Händler-Blog: selbstständig und erfolgreich verkaufen
Praxiswissen zu Gewerbe, Produktkalkulation, Rechnungen, E-Rechnung, Versand und erfolgreichem Onlinehandel.
Vom kreativen Produkt zum wirtschaftlichen Shop
Ein tragfähiger Shop beginnt nicht mit möglichst vielen Artikeln, sondern mit einer klaren Positionierung. Formuliere, für wen du arbeitest, welches Problem dein Produkt löst und wodurch Material, Gestaltung oder Service besonders werden. Prüfe vor dem Start, ob eine gewerbliche Tätigkeit, steuerliche Erfassung, Kennzeichnungspflichten oder produktspezifische Sicherheitsanforderungen bestehen. Diese Punkte hängen vom Sortiment und Einzelfall ab; der Ratgeber ersetzt keine Rechts- oder Steuerberatung.
Preise vollständig kalkulieren
Zum Verkaufspreis gehören Material, Arbeitszeit, Verpackung, Ausschuss, Werkzeug, Energie, Plattformkosten, Zahlungsgebühren, Provision, Versandanteile, Steuern und Rücklagen.

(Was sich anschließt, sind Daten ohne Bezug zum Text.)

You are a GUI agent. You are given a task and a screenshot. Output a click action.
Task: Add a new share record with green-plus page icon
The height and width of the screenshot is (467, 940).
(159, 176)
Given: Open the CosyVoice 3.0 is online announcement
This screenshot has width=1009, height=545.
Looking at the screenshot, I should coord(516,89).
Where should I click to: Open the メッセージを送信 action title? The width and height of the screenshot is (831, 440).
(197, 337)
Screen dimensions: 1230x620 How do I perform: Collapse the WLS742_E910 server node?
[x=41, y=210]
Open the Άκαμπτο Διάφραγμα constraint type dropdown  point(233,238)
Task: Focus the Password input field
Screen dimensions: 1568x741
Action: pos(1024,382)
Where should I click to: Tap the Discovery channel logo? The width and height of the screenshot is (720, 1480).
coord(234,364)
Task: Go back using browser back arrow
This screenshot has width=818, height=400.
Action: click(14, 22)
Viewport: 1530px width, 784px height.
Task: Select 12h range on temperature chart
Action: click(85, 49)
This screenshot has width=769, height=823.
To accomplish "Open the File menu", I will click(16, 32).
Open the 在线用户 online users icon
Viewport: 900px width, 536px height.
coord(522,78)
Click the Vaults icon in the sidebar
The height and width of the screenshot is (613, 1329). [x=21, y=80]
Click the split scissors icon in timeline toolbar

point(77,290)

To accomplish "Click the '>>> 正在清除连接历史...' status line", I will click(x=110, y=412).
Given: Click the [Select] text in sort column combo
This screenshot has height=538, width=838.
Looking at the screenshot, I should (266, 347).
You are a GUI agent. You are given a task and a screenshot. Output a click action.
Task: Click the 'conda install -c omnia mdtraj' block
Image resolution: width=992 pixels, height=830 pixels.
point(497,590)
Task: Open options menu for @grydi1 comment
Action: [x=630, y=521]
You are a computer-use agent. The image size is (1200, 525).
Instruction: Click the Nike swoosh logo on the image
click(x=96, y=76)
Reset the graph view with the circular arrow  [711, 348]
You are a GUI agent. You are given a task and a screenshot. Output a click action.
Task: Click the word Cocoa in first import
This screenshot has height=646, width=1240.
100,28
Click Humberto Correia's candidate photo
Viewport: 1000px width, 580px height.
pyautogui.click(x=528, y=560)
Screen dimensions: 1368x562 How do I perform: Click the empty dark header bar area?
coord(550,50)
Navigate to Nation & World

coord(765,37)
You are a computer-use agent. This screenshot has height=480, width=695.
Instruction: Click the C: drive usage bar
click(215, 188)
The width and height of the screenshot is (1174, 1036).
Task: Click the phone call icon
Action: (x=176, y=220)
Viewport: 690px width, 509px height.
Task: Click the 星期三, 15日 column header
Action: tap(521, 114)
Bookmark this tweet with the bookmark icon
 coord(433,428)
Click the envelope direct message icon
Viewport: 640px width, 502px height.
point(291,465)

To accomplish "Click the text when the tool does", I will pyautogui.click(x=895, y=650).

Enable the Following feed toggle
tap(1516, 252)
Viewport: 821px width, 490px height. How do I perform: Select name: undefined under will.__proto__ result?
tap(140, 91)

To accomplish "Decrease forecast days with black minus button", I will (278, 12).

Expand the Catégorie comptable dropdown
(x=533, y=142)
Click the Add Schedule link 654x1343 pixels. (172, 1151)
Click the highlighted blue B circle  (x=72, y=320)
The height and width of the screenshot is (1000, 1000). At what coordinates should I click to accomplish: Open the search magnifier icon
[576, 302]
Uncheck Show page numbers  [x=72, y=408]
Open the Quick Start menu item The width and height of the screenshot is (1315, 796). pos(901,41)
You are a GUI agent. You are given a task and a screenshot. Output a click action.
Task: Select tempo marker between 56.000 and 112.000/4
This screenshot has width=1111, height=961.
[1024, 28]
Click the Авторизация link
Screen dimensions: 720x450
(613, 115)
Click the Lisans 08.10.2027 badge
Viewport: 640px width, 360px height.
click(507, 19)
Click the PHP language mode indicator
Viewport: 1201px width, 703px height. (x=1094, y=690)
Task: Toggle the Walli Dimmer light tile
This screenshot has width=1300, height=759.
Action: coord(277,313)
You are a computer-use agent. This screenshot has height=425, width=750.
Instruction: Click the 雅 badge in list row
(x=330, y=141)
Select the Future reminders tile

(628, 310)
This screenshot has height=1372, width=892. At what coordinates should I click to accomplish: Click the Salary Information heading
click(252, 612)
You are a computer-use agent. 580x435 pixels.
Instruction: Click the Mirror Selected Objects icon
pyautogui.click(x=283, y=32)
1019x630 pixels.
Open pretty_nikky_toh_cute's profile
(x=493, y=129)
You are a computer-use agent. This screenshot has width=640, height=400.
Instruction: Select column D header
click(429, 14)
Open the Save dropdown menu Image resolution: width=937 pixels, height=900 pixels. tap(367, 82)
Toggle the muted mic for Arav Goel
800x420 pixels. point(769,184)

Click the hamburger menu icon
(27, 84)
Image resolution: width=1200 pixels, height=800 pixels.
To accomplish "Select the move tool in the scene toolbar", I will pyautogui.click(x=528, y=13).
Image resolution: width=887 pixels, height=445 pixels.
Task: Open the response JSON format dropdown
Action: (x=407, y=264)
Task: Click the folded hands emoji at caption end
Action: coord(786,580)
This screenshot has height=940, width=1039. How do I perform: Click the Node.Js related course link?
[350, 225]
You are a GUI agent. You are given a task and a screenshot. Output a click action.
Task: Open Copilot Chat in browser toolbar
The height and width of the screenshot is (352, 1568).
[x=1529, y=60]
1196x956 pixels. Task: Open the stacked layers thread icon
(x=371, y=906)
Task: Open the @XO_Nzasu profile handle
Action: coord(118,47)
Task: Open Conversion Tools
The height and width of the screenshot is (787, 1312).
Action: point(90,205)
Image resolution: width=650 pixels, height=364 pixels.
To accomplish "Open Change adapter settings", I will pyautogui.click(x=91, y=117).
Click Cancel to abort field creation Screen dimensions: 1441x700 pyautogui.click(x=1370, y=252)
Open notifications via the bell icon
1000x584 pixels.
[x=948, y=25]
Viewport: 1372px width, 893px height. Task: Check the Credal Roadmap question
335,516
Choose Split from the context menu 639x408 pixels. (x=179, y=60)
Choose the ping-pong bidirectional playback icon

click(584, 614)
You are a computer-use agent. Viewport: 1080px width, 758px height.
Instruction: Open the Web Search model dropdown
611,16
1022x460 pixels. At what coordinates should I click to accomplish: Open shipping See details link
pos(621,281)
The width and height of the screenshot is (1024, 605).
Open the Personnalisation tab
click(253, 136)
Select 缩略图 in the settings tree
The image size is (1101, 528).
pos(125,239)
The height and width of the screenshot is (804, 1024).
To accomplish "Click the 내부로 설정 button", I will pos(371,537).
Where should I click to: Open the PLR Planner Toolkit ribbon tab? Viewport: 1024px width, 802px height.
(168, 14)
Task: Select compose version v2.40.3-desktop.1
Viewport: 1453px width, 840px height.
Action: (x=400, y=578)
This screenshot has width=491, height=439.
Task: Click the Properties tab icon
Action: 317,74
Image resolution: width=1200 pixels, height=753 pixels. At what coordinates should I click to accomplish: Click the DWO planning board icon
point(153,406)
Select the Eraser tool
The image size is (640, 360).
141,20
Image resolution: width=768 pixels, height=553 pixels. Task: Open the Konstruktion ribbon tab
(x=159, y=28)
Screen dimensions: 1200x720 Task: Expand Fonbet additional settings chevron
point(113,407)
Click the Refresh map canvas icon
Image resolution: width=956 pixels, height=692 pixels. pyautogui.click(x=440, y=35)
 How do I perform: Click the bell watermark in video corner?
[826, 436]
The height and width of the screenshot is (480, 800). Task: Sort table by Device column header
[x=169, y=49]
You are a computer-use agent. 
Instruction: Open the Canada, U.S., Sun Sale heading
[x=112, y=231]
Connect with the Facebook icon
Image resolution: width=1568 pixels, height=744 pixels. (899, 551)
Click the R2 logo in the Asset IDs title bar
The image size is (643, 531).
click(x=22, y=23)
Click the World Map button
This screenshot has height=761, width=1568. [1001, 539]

Wer nur Material und einen kleinen Aufschlag berechnet, arbeitet häufig unter dem tatsächlichen Mindestpreis. Dokumentiere deine Annahmen und überprüfe sie nach den ersten Bestellungen anhand echter Zeiten und Kosten.
Produktseiten, die Menschen und Suchsysteme verstehen
Ein guter Titel benennt Produktart, wichtigstes Material, Stil und Anlass in natürlicher Sprache. Die Beschreibung beantwortet Maße, Varianten, Lieferumfang, Herstellung, Pflege, Bearbeitungszeit und Versand. Klare Fakten, Zwischenüberschriften und vollständige Antworten stärken klassische Suchmaschinenoptimierung und helfen generativen Systemen, das Angebot korrekt einzuordnen.
Was gehört auf eine Rechnung?
Typische Pflichtangaben sind Namen und Anschriften der Parteien, Ausstellungsdatum, fortlaufende Rechnungsnummer, Art und Menge der Leistung, Leistungsdatum, Entgelt sowie Steuersatz und Steuerbetrag oder ein zutreffender Hinweis. Kleinunternehmer weisen keine Umsatzsteuer aus und müssen die passende Rechtsgrundlage angeben. Rechnungskorrekturen sollten nachvollziehbar bleiben.
E-Rechnung ist mehr als ein PDF
Eine strukturierte E-Rechnung enthält maschinenlesbare Rechnungsdaten. Relevante Formate orientieren sich an EN 16931, beispielsweise XRechnung oder geeignete ZUGFeRD-Profile. Pflichtfelder und Rechenregeln müssen validiert werden. Übergangsregeln und Ausnahmen können sich ändern; prüfe deshalb vor dem produktiven Versand die aktuelle Rechtslage und deinen konkreten Anwendungsfall.
Versand, Service und wiederholbare Abläufe
Versandprofile vermeiden widersprüchliche Angaben und machen Kosten sowie Lieferzeiten planbar. Definiere wiederholbare Schritte für Fotos, Qualitätskontrolle, Verpackung, Versandnachweis und Kundenkommunikation. Statistiken zu Umsatz, Bestellungen und Provision zeigen, welche Produkte wirtschaftlich funktionieren – nicht nur, welche häufig angesehen werden.